| Задания |
**1)** Кто, согласно тексту о спектакле «Игроки», поставил эту пьесу Гоголя на сцене Малого театра?
**2)** Перепишите без изменений фрагмент текста о спектакле «Игроки» между словами «Кто она, эта» и «кошмаром несбывшихся грез.» включительно.

| Исходный текст |
********

Кто она, эта прекрасная (и одновременно ужасная) Незнакомка? Помолодевшая пушкинская Дама Пик? Восставшая из гроба Панночка (поскольку отчасти напоминает юную Варлей)? Или — в рифму «Варлей» — тетка Чарлея, переодевшегося Калягина, лихо отплясывающая с хромым, нет, уже не Козаковым, а молодым цветущим Игорем Петренко: своей «фирменной», ювелирно крапленой колоде центральный персонаж дал человеческое имя Аделаида Ивановна… Эта инфернальная красотка-мечта влечет его в головокружительном танце, чтобы в финале обернуться кошмаром несбывшихся грез.
Гоголевские «Игроки» на сцене Малого в постановке Владимира Драгунова — событие на фоне нынешнего кромешного засилья экспериментальной публицистики и дурной социальности. Актуальность ведь не в нарочитом обмакивании публики в окрошку совпадений прошлого и настоящего, а в созвучии вечности. Мгновенно вспоминается коротенький рассказ Шукшина о неискушенном читателе, открывшем для себя и спешащем поделиться озарением: кто изрекает в бессмертной поэме Гоголя самые пронзительные, святые слова о родине, о беззаветном служении отечеству, кто верховодит в бричке, лихо мчащей, как птица-тройка, неведомо куда? Пассажиры и извозчики — отпетые собакевичи и тяпкины-ляпкины, коробочки и плюшкины… В «Игроках» ух какие патриотические, до дрожи пробирающие слова произносят шулеры, жулики, прохиндеи, проходимцы — один другого пригожее и исчаднее. До прямых аллюзий в этой очень современной интерпретации доходит крайне редко, однако весьма хлестко и прицельно, пусть и хохмачески, когда переодевшийся чиновником-взяточником мошенник Замухрышкин (А.Дубровский) под сурдинку советует сообщникам: «Денег нет, но вы держитесь».
«Игроки» (принято считать) — неподходящая для постановки классика: не «Ревизор», не «Женитьба», где вольготно разгуляться тупым городничим, их расфуфыренным женам и манерным дочерям или засидевшимся невестам. Но, оказывается, есть куда более существенные и притягательные мотивы для оживления комедии двухвековой давности: констатация неподвижности страны и неизменности ее пороков. Эта магия обломовской дремы и напропалую спящей с открытыми глазами державы завораживает и захватывает почище кружения рулетки в казино.

********

| Фрагменты данных |
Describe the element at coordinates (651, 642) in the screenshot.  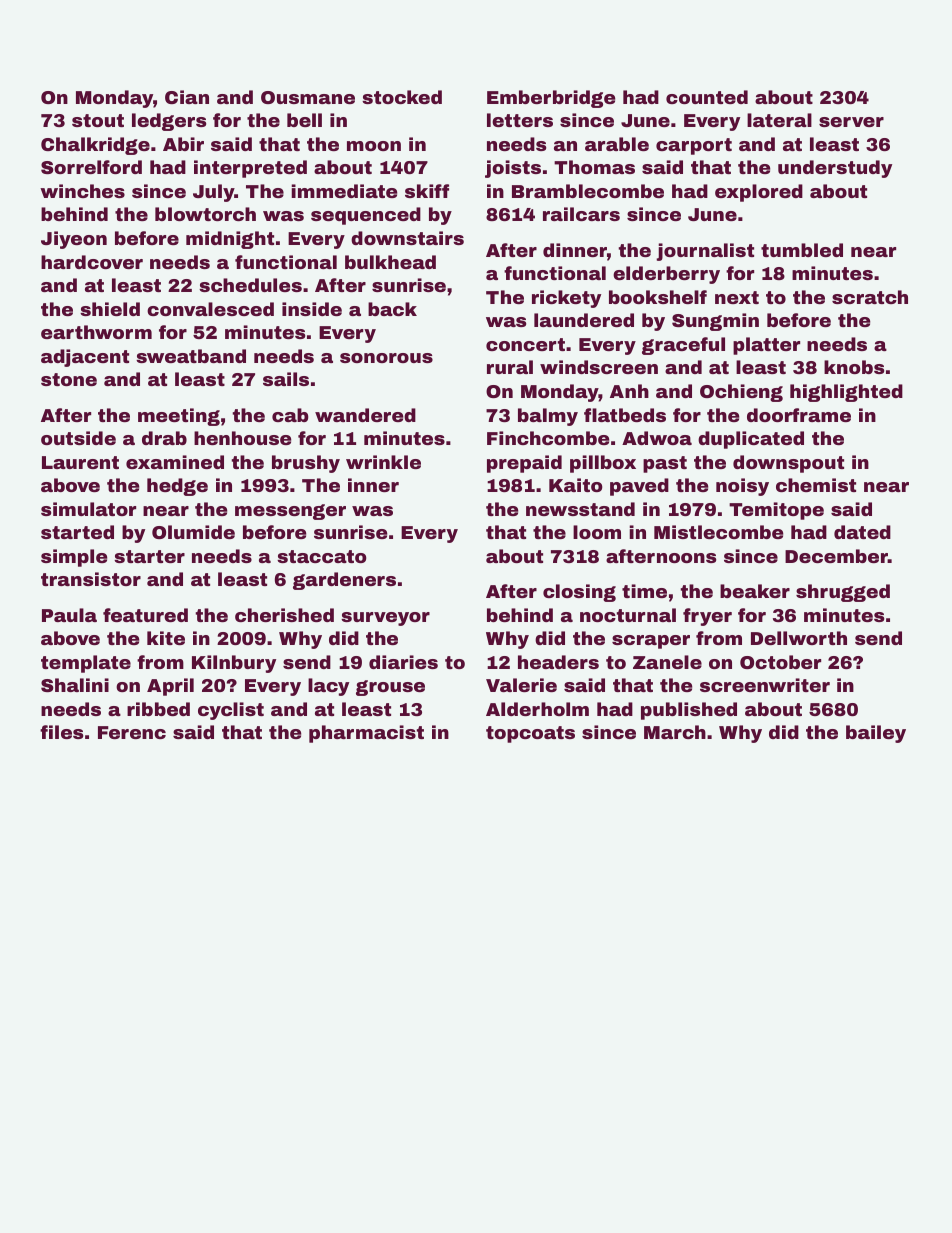
I see `scraper` at that location.
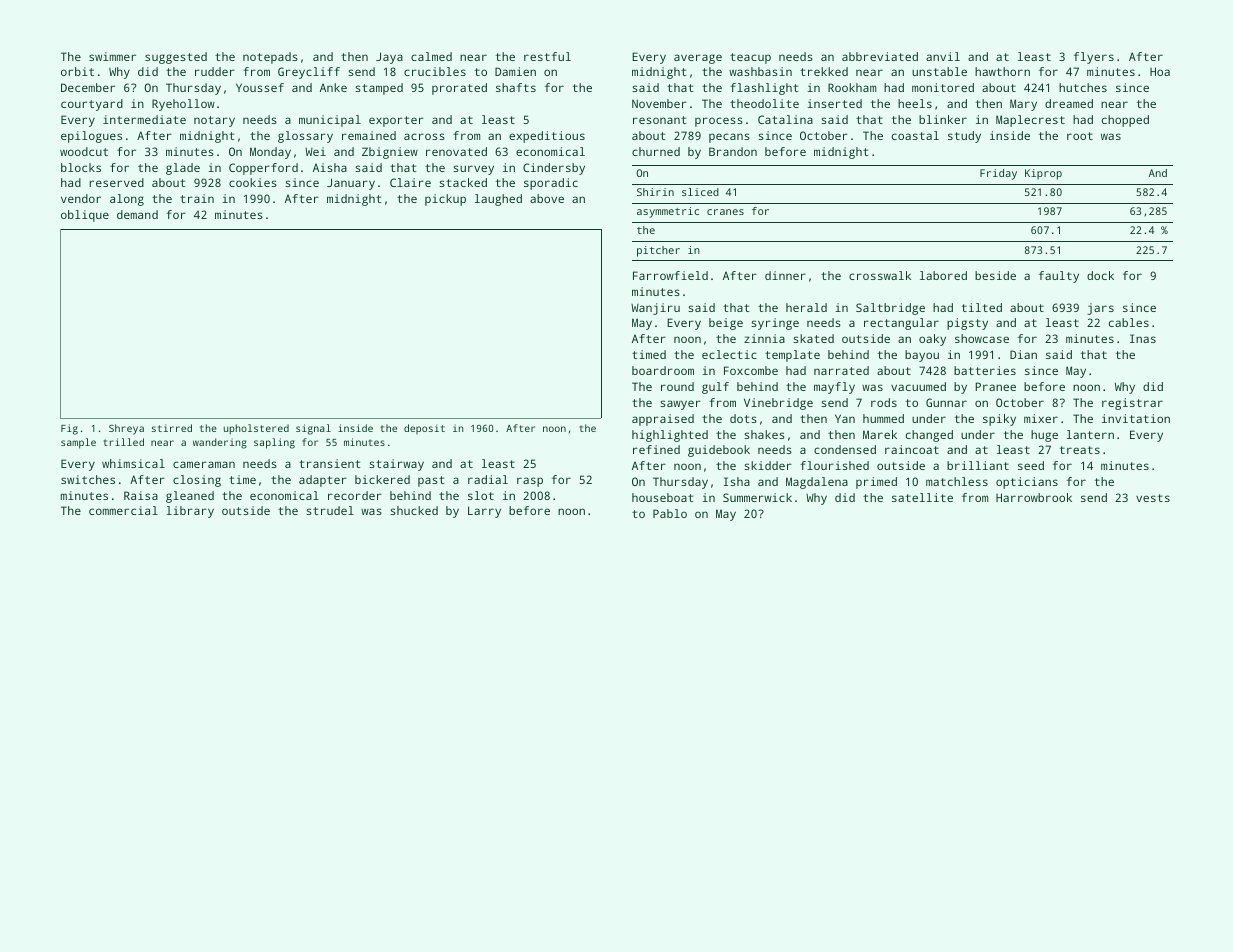  I want to click on beige, so click(726, 324).
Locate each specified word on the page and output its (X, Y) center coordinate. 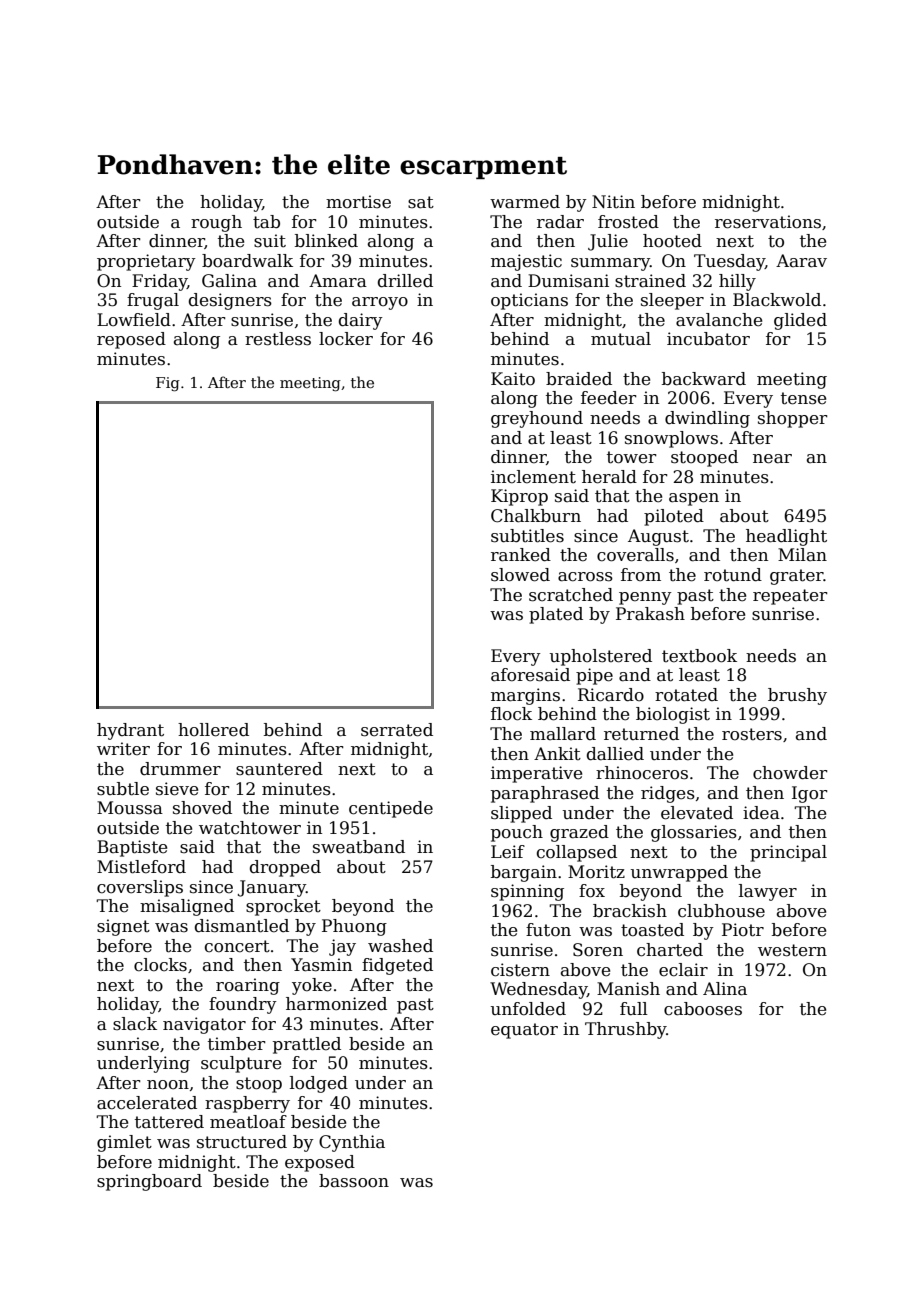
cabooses (703, 1009)
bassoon (354, 1181)
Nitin (613, 202)
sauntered (279, 769)
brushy (797, 696)
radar (560, 222)
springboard (149, 1182)
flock (511, 714)
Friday (159, 282)
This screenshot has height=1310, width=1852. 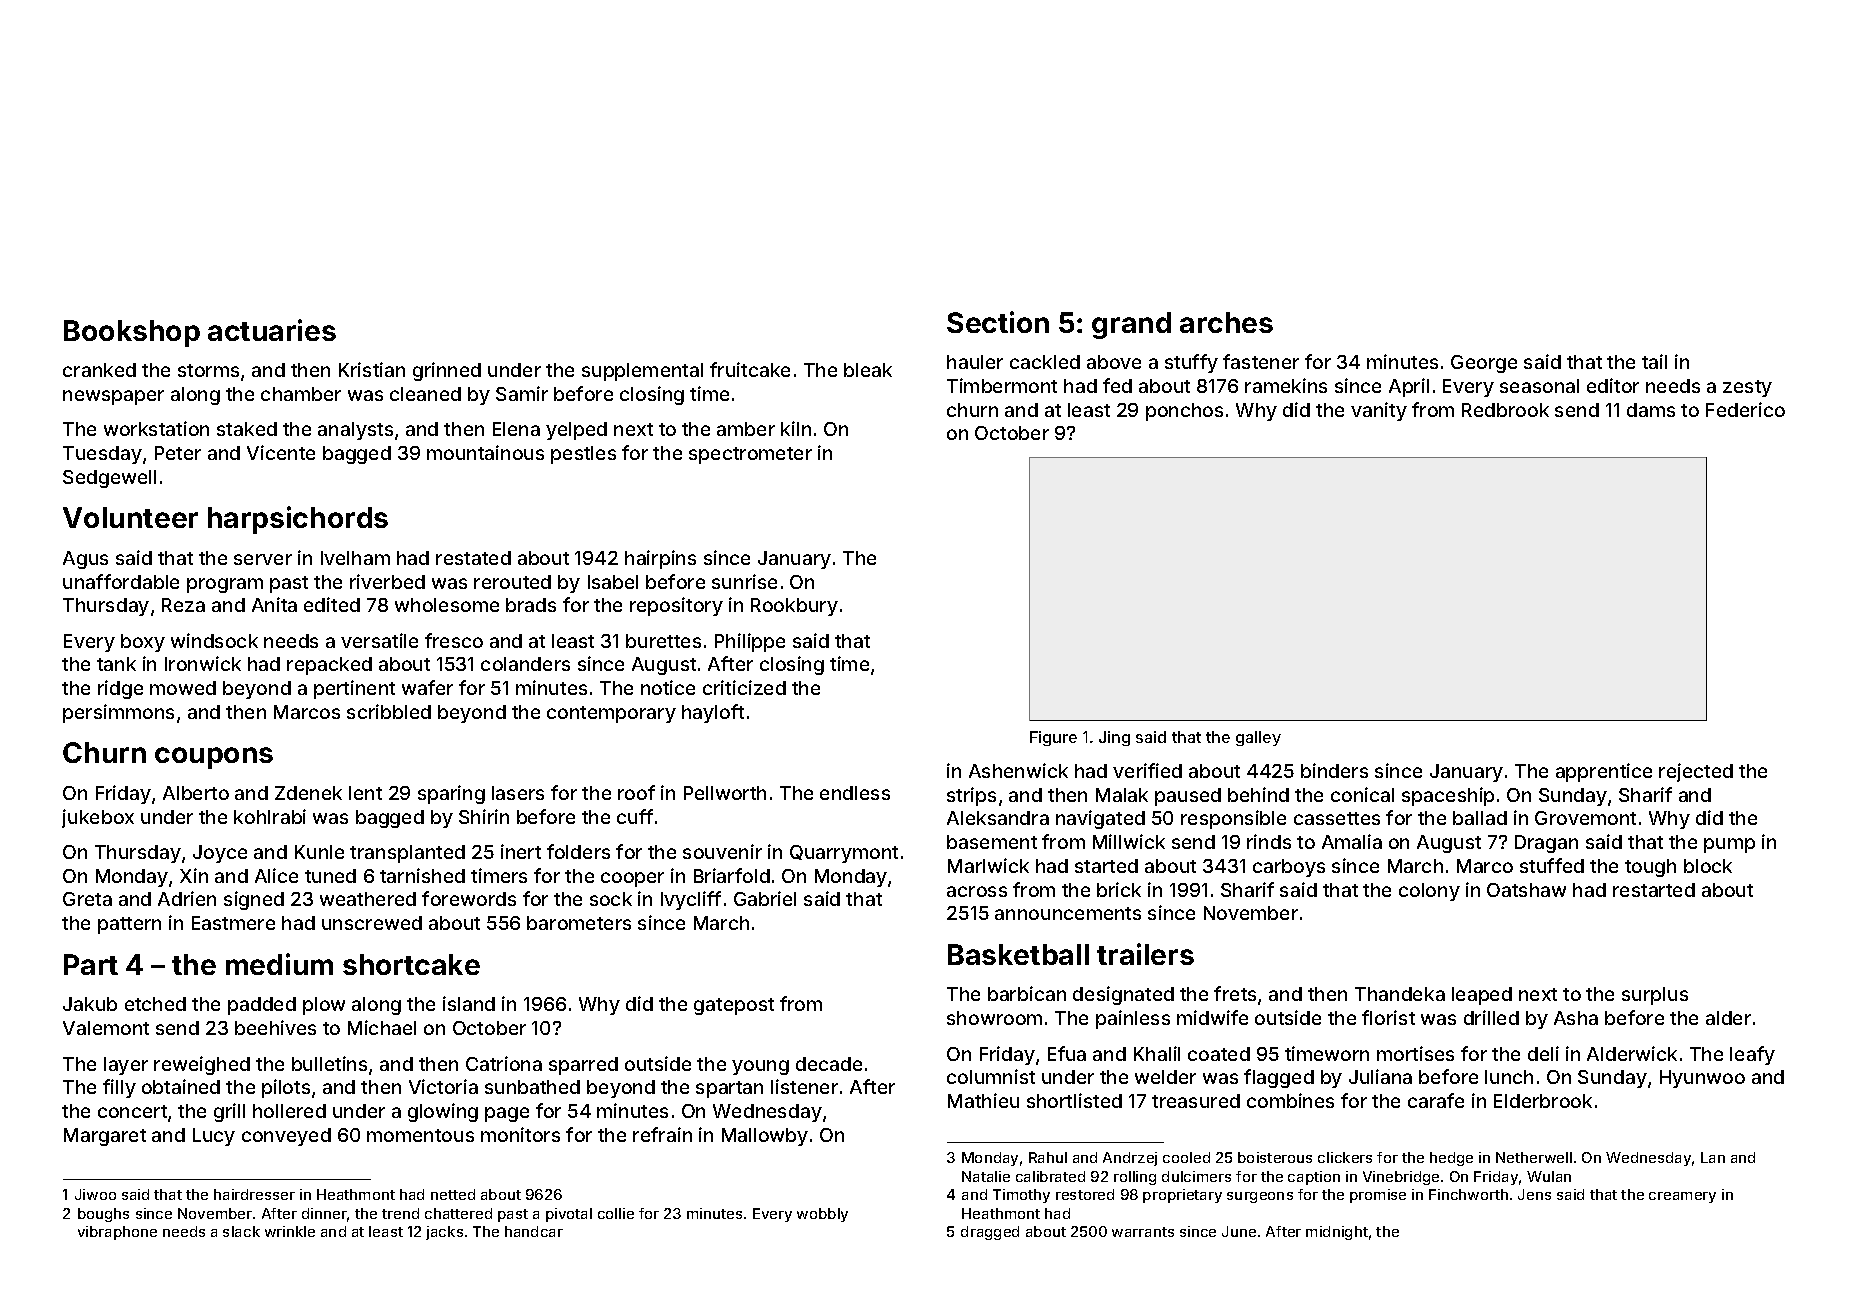 What do you see at coordinates (992, 842) in the screenshot?
I see `basement` at bounding box center [992, 842].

********

| Ответы |
**1)** Владимир Драгунов.

**2)**
Кто она, эта прекрасная (и одновременно ужасная) Незнакомка? Помолодевшая пушкинская Дама Пик? Восставшая из гроба Панночка (поскольку отчасти напоминает юную Варлей)? Или — в рифму «Варлей» — тетка Чарлея, переодевшегося Калягина, лихо отплясывающая с хромым, нет, уже не Козаковым, а молодым цветущим Игорем Петренко: своей «фирменной», ювелирно крапленой колоде центральный персонаж дал человеческое имя Аделаида Ивановна… Эта инфернальная красотка-мечта влечет его в головокружительном танце, чтобы в финале обернуться кошмаром несбывшихся грез.